Clóvis Rossi # reproduzido da Folha de S.Paulo, 2/6/2011

 

Agora que o secretário-geral da Fifa, Jérôme Valcke, admitiu candidamente que o Qatar “comprou” a Copa do Mundo de 2022, vale perguntar se o Brasil comprou a Copa de 2014.

Pergunta impertinente mas que tem toda a lógica, se o leitor acompanhar o breve histórico feito por Rob Hughes, patriarca do colunismo esportivo, que escreve para o Times de Londres mas tem sua coluna publicada também pelo International Herald Tribune.

Hughes diz que o afastamento, por suspeita de corrupção, de dois altos dirigentes da Fifa (Mohamed bin Hammam e Jack Warner) “dá credibilidade às muitas pessoas de fora que vêm dizendo há anos que a Fifa é tão institucionalmente corrupta que ninguém pode salvá-la ou reformá-la”.

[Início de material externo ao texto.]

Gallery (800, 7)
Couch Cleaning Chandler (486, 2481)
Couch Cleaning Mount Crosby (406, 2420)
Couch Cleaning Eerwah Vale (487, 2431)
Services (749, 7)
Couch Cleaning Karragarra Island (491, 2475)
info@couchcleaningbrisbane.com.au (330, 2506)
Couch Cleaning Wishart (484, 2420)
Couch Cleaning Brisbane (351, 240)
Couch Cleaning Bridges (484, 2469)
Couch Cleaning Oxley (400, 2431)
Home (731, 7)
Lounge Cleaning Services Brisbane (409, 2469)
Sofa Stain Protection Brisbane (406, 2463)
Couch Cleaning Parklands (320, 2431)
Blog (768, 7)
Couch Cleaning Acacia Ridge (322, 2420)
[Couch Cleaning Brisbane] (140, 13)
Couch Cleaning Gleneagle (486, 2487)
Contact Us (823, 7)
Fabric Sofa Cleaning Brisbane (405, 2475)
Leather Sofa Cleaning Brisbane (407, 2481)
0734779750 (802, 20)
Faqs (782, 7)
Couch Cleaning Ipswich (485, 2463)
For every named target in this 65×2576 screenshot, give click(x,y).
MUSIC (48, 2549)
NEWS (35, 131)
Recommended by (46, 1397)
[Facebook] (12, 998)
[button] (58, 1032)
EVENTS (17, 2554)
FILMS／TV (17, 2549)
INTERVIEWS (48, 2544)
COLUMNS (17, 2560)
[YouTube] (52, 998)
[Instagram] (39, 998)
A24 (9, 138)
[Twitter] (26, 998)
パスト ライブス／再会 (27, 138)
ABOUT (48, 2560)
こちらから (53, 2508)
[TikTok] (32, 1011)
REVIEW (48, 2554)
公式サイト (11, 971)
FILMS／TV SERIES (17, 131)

A hipótese de que a Copa veio para o Brasil pela corrupção institucionalizada fica reforçada pela descrição que o colunista faz de como evoluíram as coisas a partir do reinado do brasileiro João Havelange. Segundo Hughes, “Havelange ganhou poder basicamente por meio do sistema um-país-um-voto pelo qual a Fifa escolhe seu presidente -e ganhou-o substancialmente por persuadir pequenas federações nacionais na África e, depois, no Caribe e na Ásia, a votar por ele. Em troca, deu a elas dinheiro [da Fifa] para erguer suas próprias estruturas. Pagou por isso vendendo a joia da coroa do futebol, a Copa do Mundo”, transformada em “um triângulo dourado (Copa, exposição na TV e patrocínio das corporações) que se autoperpetua”.

Só resta acrescentar que quem trouxe a Copa-2014 para o Brasil chama-se Ricardo Teixeira, que, além de presidente da CBF, é genro de Havelange, o construtor do “triângulo de ouro”.

É sempre possível que a Copa tenha vindo para o Brasil porque somos um país maravilhoso, de gente linda e amável. Mas você excluiria liminarmente outra hipótese menos glamourosa?